Return all lines in the data where the string "computer" can be found.

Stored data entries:
────
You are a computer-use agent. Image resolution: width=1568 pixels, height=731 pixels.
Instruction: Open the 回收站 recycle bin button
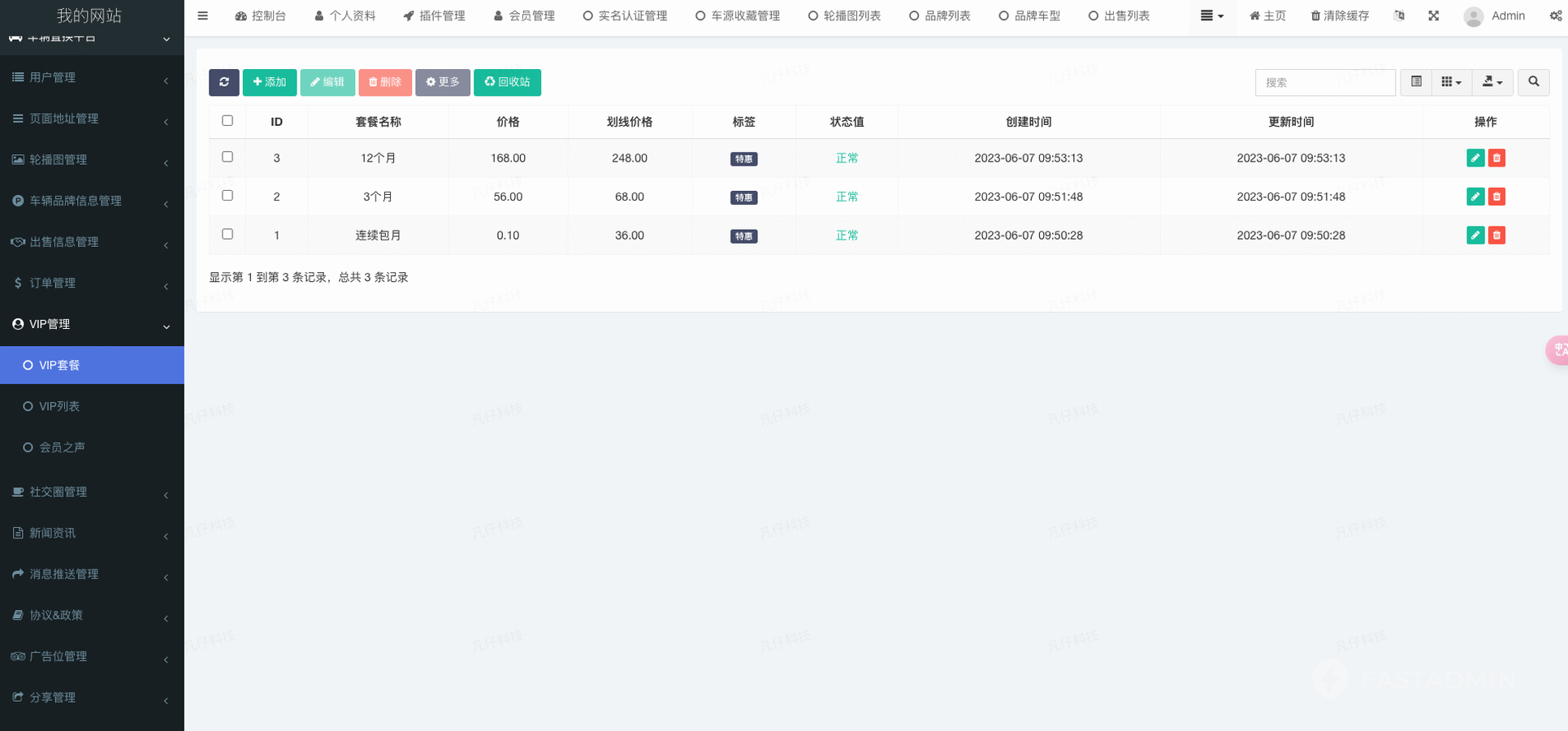(507, 82)
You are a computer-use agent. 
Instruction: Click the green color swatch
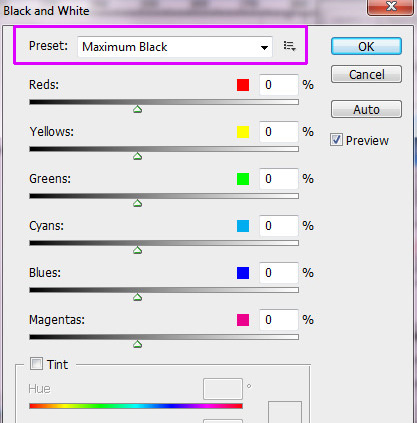pos(243,179)
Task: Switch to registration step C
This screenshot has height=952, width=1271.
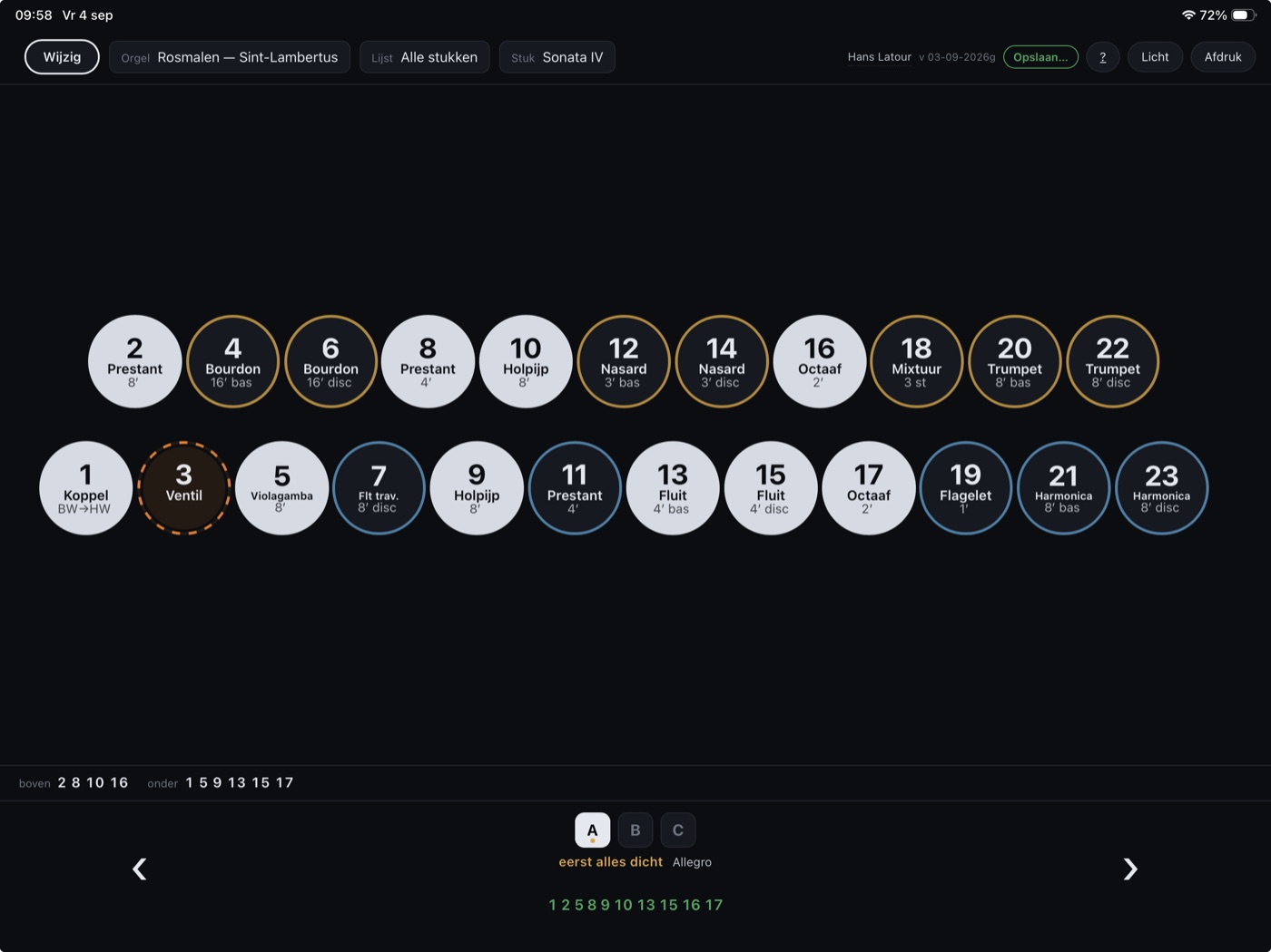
────
• **Response area**
You are a computer-use agent. Image resolution: width=1568 pixels, height=731 pixels.
You are a computer-use agent. 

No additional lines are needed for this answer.